By | January 31, 2013

VA will not supplement Medicare A and B, and relying on the VA solely will not cover your civilian medical expenses. Also relying on the VA assumes that you can control when and where you go for care when sick or injured.

There are numerous Supplemental Medicare Policies offered by insurance companies that cover the deductibles and co-insurance payments of Medicare Part B. There are also Medicare Advantage plans that manage the Medicare program for you that offer various plans.

The Medigap policies are all the same, all over the country. If you get Plan F from one company, or in one state, it will be identical to all of the Plan F policies anywhere in the USA. That is mandated by law. However, the cost of that policy varies quite a bit from one company to another. Before you buy, check out at least 5-6 different companies. I was amazed at just how much the cost varied from one company to another.

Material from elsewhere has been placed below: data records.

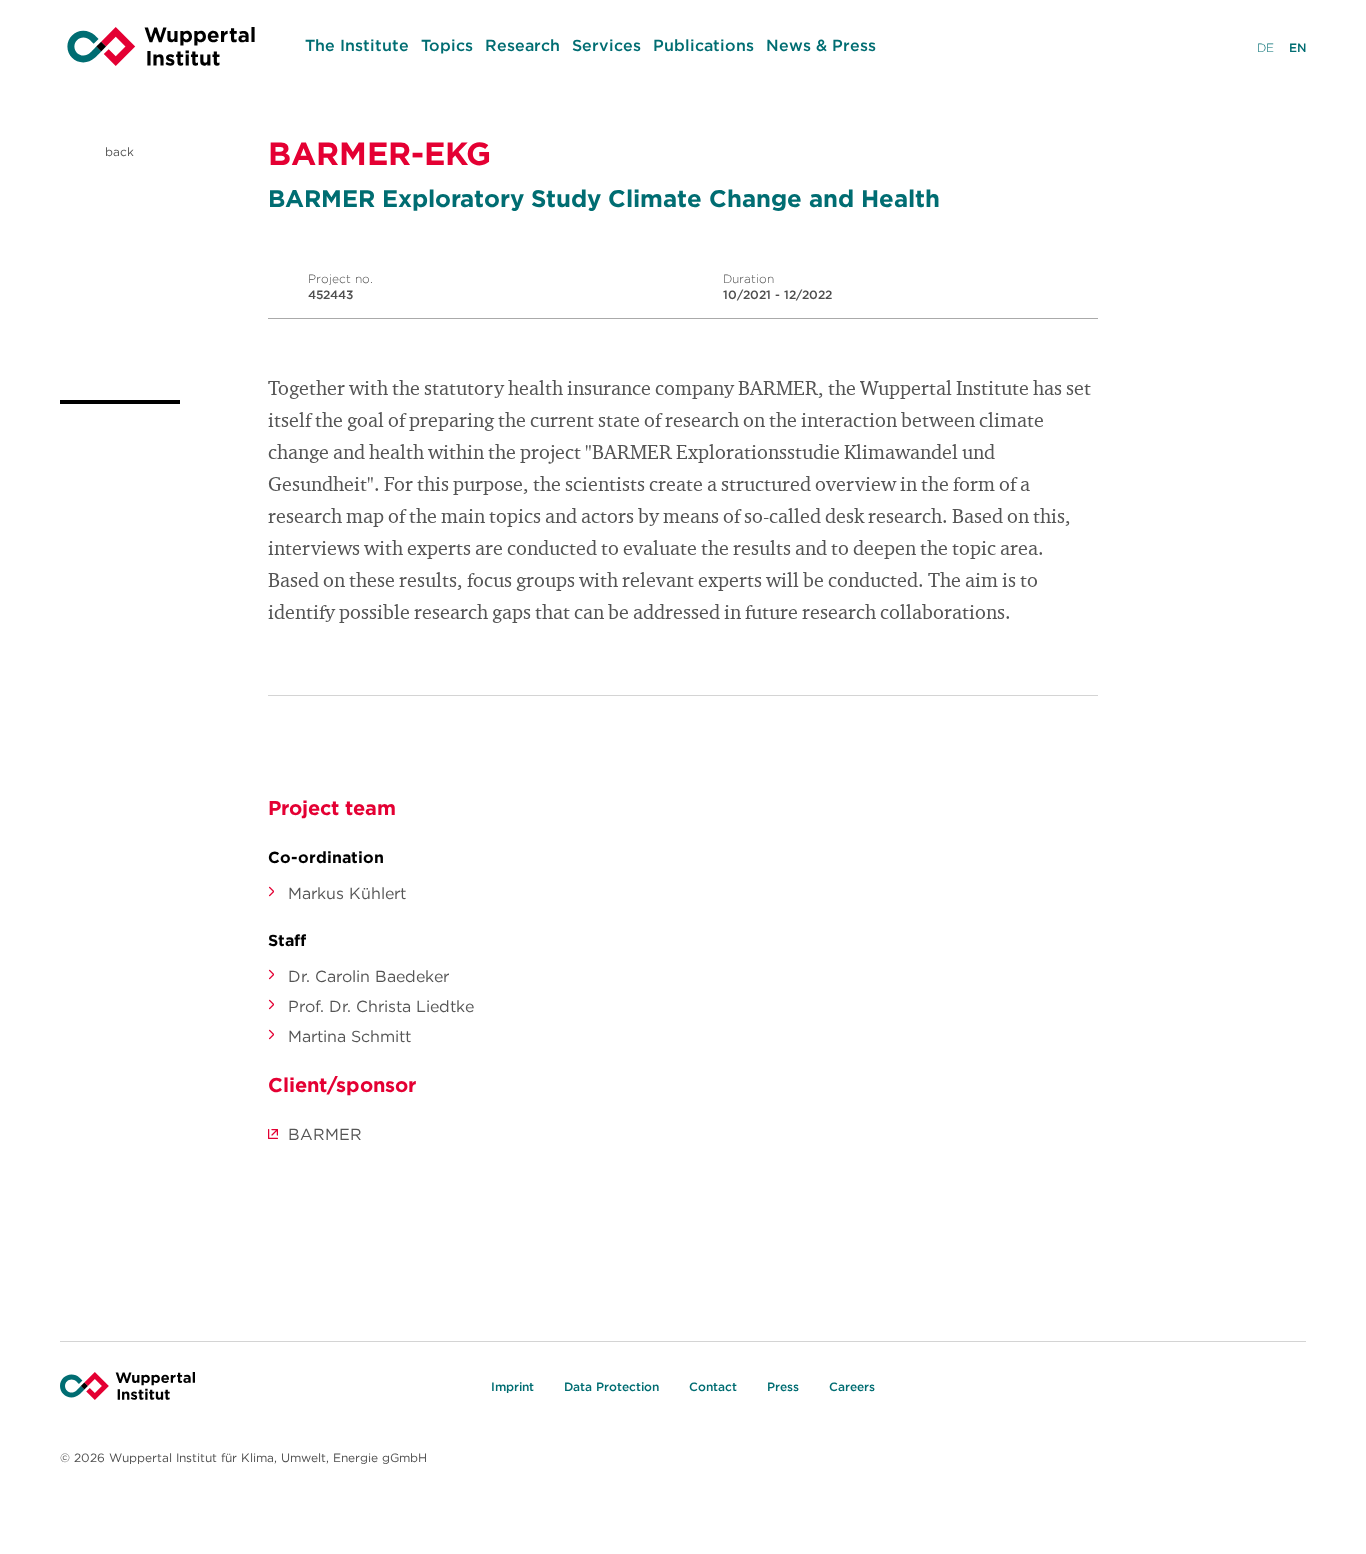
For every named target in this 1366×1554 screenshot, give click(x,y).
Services (606, 45)
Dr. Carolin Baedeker (368, 976)
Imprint (512, 1386)
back (117, 151)
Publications (703, 45)
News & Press (821, 45)
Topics (447, 45)
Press (783, 1386)
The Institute (357, 45)
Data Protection (611, 1386)
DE (1265, 47)
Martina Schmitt (349, 1036)
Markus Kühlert (347, 893)
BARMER (325, 1134)
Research (522, 45)
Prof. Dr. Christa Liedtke (381, 1006)
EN (1297, 47)
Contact (713, 1386)
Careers (852, 1386)
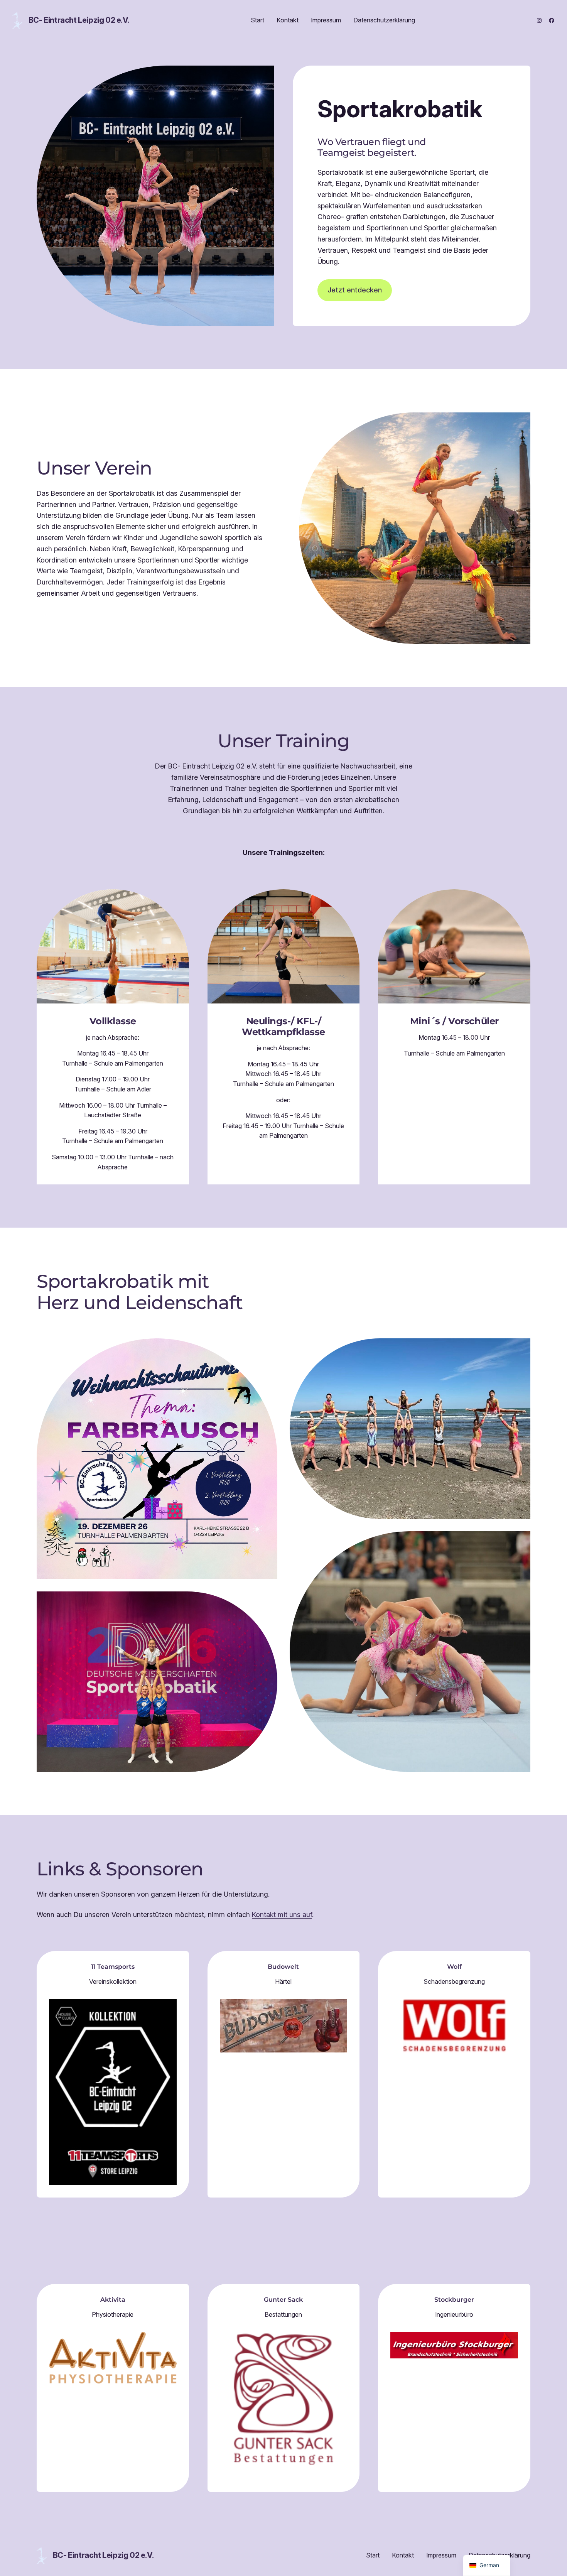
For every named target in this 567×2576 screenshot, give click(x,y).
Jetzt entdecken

VA prescription drug coverage is considered creditable drug coverage under the Medicare Part D. This means that if you choose to enroll in part D after your initial enrollment period, you will not have to pay a penalty premium for part D when you had creditable coverage.

When you become eligible for medicare, basically you have a 6 month period where pre-existing conditions do not apply. After that though, you have to go through underwriting and may face a pre-existing condition limitation.

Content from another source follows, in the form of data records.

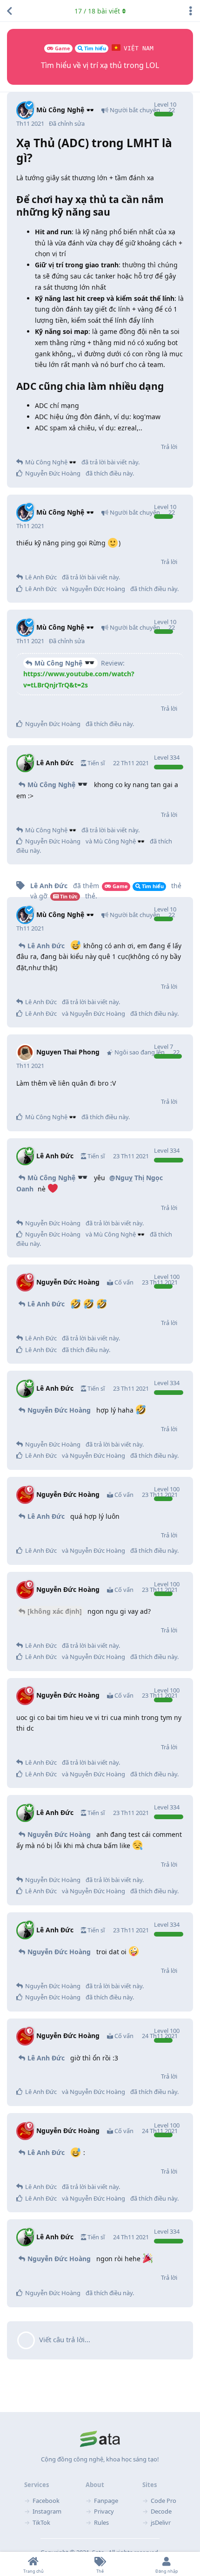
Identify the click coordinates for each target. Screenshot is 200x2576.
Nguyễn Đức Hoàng (59, 1410)
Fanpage (106, 2500)
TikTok (41, 2522)
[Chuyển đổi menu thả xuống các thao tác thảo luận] (190, 10)
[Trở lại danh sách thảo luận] (9, 10)
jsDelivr (161, 2522)
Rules (101, 2522)
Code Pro (163, 2500)
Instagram (47, 2511)
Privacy (104, 2511)
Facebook (46, 2500)
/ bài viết (97, 11)
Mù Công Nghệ (59, 663)
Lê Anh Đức (46, 945)
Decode (161, 2511)
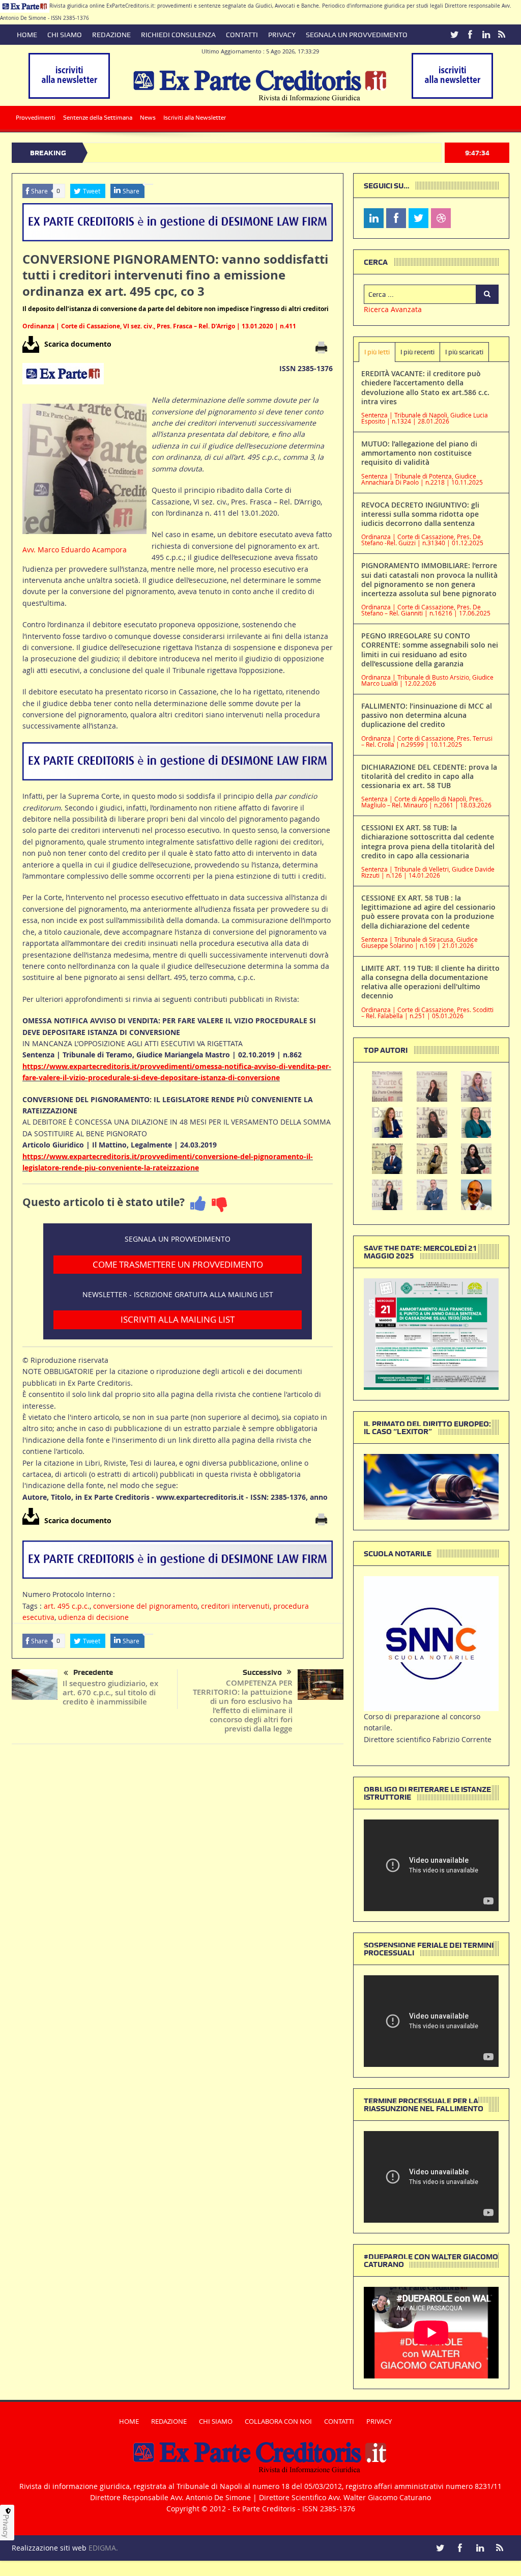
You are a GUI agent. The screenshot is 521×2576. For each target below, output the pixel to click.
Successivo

In some cases, a Medigap insurance company can refuse to cover health problems for up to six months, if you had the health problem before the policy started. This is called a “pre-existing condition waiting period.” The insurance company can only use this kind of waiting period if your health problem was diagnosed or treated during the six months before the policy started. This means that the insurance company can’t make you wait for coverage of a pre-existing condition just because it thinks you should have known to see a doctor for a health problem.

On the medigap pre-existing limitation, Federal Medicare law provides a minimum set of rules regarding Medigap for people with Medicare anywhere in the country. A state can choose to offer its residents more protections and rights related to Medigap than the federal minimum. In such cases, state law supercedes federal law. For example, federal law does not require insurance companies to sell Medigap policies to people under age 65 but some states do. Federal law provides the coverage requirements for various medigap plans (plan A, B, etc) but states decide which plans can be sold in their jurisdiction. So it may be that California counts VA medical as creditable coverage while the next state may not.